CHIRAG GOYAL — Published On May 31, 2021 and Last Modified On June 24th, 2022

This article was published as a part of the Data Science Blogathon

## Introduction

Random Forest (Ensemble technique) is a Supervised Machine Learning Algorithm that is constructed with the help of decision trees. This algorithm is heavily used in various industries such as Banking and e-commerce to predict behavior and outcomes.

Therefore it becomes necessary for every aspiring Data Scientist and Machine Learning Engineer to have a good knowledge of the Random Forest Algorithm.

In this article, we will discuss the most important questions on the Random Forest Algorithm which is helpful to get you a clear understanding of the Algorithm, and also for Data Science Interviews, which covers its very fundamental level to complex concepts.

Let’s get started,

## 1. What do you mean by Random Forest Algorithm?

Random forest is an ensemble machine learning technique that averages several decision trees on different parts of the same training set, with the objective of overcoming the overfitting problem of the individual decision trees.

In other words, a random forest algorithm is used for both classification and regression problem statements that operate by constructing a lot of decision trees at training time. ## 2. Why is Random Forest Algorithm popular?

Random Forest is one of the most popular and widely used machine learning algorithms for classification problems. It can also be used for the regression problem statements but it mainly performs well on the classification model.

It has become a lethal weapon for modern data scientists to refine the predictive model. The best part of the algorithm is that there are very few assumptions attached to it so data preparation is less challenging which results in time-saving. It’s listed as a top algorithm (with ensembling) that is popular among the Kaggle Competitions.

## 3. Can Random Forest Algorithm be used both for Continuous and Categorical Target Variables?

Yes, Random Forest can be used for both continuous and categorical target (dependent) variables.

In a random forest i.e, the combination of decision trees, the classification model refers to the categorical dependent variable, and the regression model refers to the numeric or continuous dependent variable.

## 4. What do you mean by Bagging?

Bagging, also known as Bootstrap-Aggregating, involves generating K’s new training data sets. Each new training data set picks a sample of data points with replacement (known as bootstrap samples) from the original data set.
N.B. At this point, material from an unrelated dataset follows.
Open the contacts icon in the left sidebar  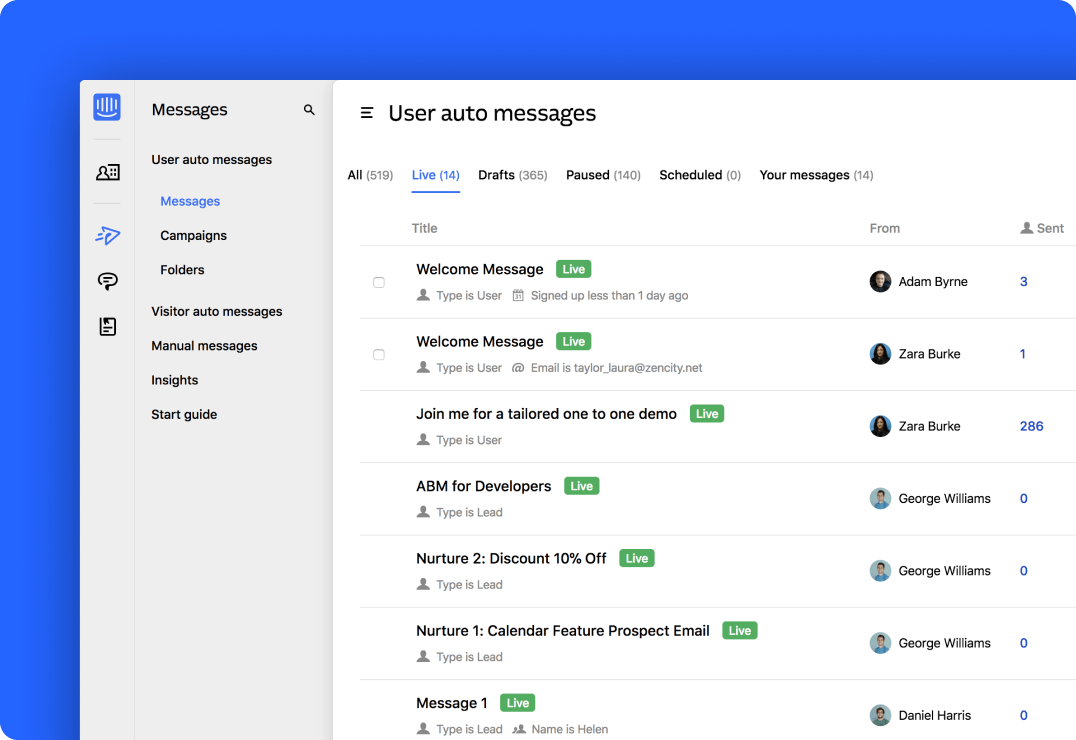click(x=106, y=171)
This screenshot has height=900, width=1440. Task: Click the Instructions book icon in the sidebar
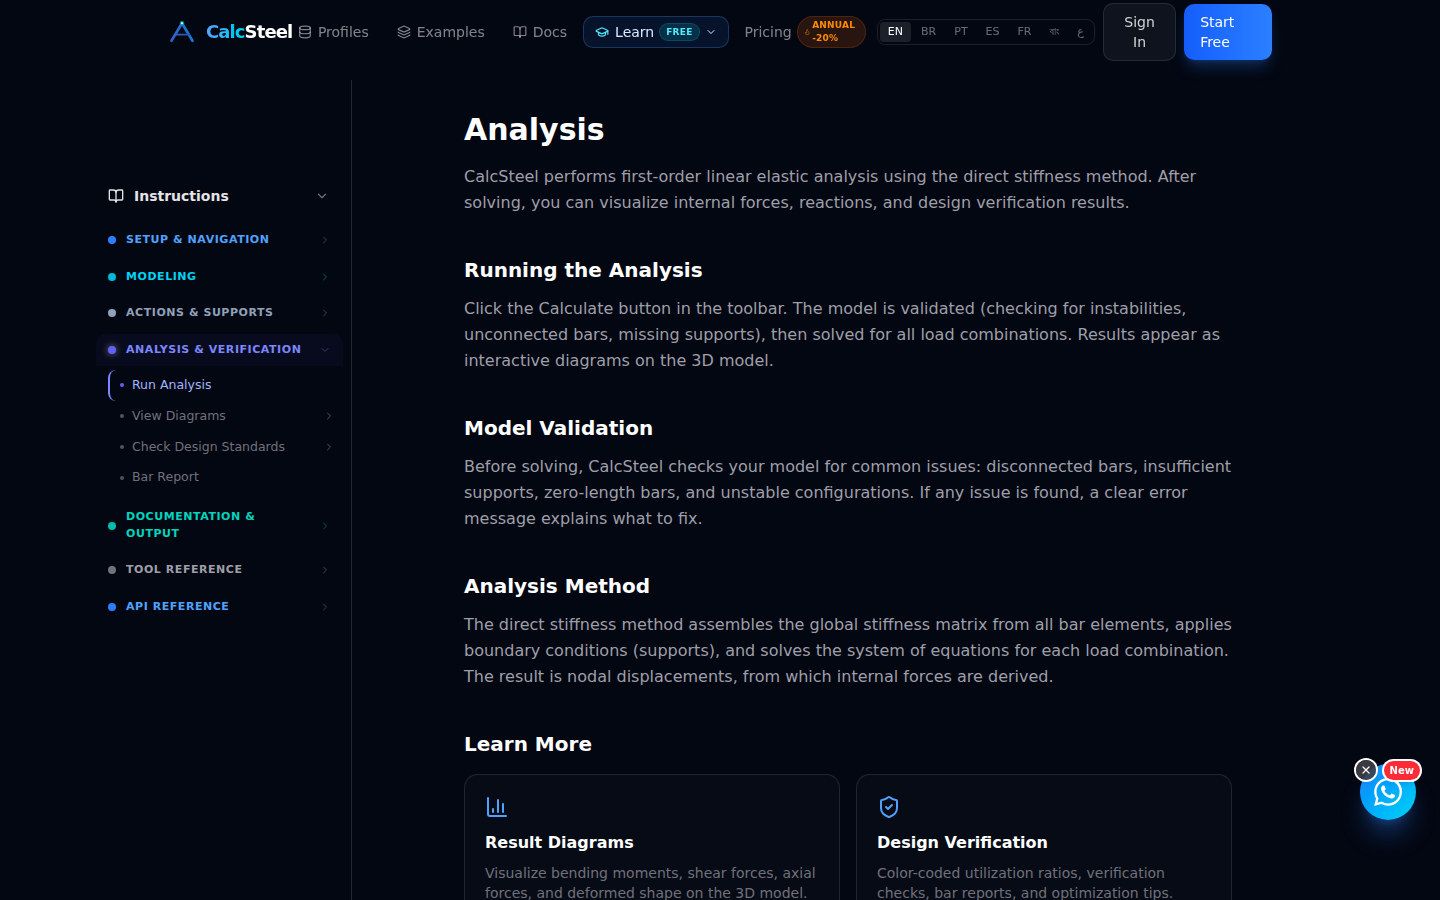(x=116, y=196)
By sampling with replacement, means some of the data points may be repeated in each new training data set. The K models are fitted using the K bootstrap samples formed and then for predictions we combined the result of all trees by averaging the output (for regression) or voting (for classification). ## 5. Explain the working of the Random Forest Algorithm.

The steps that are included while performing the random forest algorithm are as follows:

Step-1: Pick K random records from the dataset having a total of N records.

Step-2: Build and train a decision tree model on these K records.

Step-3: Choose the number of trees you want in your algorithm and repeat steps 1 and 2.

Step-4: In the case of a regression problem, for an unseen data point, each tree in the forest predicts a value for output. The final value can be calculated by taking the mean or average of all the values predicted by all the trees in the forest.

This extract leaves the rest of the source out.